È quindi chiaro come sia in corso un vero braccio di ferro tra le parti. I primi segnali dati dalla giudice Faggioni sono chiarissimi. Il primo caduto in questa vera guerra dei nervi è stato Francesco Moncada, l’ex dirigente di Esselunga, che pure si era affrettato a dimettersi dal consiglio di amministrazione della società. Il suo legale aveva chiesto la revoca dell’interdittiva professionale che gli era stata inflitta fin dal 7 maggio, il giorno del blitz. La risposta è stata negativa. Anche se non si vede come lui potrebbe replicare la commissione del reato, visto che ha già rinunciato all’incarico. Ancora più pesante la decisione di ieri che riguardava la posizione di Aldo Spinelli.

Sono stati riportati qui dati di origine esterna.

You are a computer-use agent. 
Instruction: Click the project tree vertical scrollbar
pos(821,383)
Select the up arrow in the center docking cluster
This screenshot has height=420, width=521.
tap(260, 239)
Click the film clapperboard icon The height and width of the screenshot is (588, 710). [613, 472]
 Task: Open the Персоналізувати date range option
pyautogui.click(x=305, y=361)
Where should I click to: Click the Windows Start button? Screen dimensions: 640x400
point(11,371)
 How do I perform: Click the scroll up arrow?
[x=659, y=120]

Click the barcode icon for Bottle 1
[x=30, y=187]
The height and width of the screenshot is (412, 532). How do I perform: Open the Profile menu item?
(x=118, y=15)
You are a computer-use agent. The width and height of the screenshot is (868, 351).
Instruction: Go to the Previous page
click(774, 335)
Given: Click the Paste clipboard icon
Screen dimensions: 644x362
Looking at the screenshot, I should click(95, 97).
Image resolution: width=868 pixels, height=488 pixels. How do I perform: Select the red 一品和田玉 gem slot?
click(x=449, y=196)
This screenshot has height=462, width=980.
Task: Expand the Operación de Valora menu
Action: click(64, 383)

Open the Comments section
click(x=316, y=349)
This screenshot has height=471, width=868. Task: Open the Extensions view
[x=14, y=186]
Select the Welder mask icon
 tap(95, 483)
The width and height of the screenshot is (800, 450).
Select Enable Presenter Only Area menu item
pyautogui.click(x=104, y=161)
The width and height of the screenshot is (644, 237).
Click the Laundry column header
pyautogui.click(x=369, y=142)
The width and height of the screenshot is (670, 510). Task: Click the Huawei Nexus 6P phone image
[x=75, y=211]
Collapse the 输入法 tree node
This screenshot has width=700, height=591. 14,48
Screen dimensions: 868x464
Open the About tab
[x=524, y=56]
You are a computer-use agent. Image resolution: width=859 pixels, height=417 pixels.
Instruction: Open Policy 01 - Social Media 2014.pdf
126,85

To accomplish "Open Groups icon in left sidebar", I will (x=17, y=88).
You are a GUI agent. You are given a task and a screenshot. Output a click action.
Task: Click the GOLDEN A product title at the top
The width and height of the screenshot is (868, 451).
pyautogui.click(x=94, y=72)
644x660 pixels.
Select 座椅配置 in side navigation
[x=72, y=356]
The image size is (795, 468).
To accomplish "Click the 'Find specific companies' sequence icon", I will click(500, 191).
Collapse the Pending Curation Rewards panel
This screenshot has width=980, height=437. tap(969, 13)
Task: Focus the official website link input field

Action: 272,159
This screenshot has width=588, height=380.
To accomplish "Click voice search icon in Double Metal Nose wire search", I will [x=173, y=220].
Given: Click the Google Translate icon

La giudice ritiene che, qualora l’imprenditore fosse libero e riprendesse a svolgere la propria attività, potrebbe ricascare nella tentazione di commettere reati. Strana visione del mondo del lavoro. Quasi come se fosse reato, o comunque possibilità di commettere illegalità, il fatto stesso di essere al vertice di un’impresa o una società. Se la motivazione di questo atteggiamento così rigido non provenisse da un magistrato, ma dal mondo politico, lo giudicheremmo al pari del pensiero di coloro che ritengono (o ritenevano, nel mondo politico del passato) la ricchezza come lo sterco del diavolo e l’impresa solo luogo di sfruttamento dei lavoratori.

Logico, in questo quadro, il fatto che l’avvocato Stefano Savi non abbia ancora avanzato alcuna richiesta di revoca della misura cautelare per Giovanni Toti. Eppure il buon senso comune vorrebbe proprio il contrario di quelle che sono le nefaste previsioni sullo scontato rifiuto all’alleggerimento della posizione del governatore. Perché in questo momento è quanto mai chiaro che non potrebbe, né vorrebbe, né avrebbe interesse alcuno a mettere in atto una delle condizioni indispensabili previste dall’articolo 274 del codice di procedura penale sulle esigenze cautelari. Cioè pericolo di fuga, di reiterazione del reato e di inquinamento delle prove. Ora, la giudice Faggioni sa bene che lei stessa non potrebbe comunque limitarsi a dire che, in quanto presidente di Regione con il possesso delle proprie prerogative, Toti potrebbe, già solo per l’esistenza del suo ruolo, inquinare le prove o ripetere il reato. La giudice dovrebbe dimostrare che il pericolo sarebbe attuale e concreto, non semplicemente “oggettivo”. Perché in caso contrario la gip aprirebbe ampi varchi a quanti affermano che questo tipo di inchieste, che finiscono ormai sempre, inutile negarlo, in bolle di sapone, sono più politiche che giudiziarie. È questo che vuole?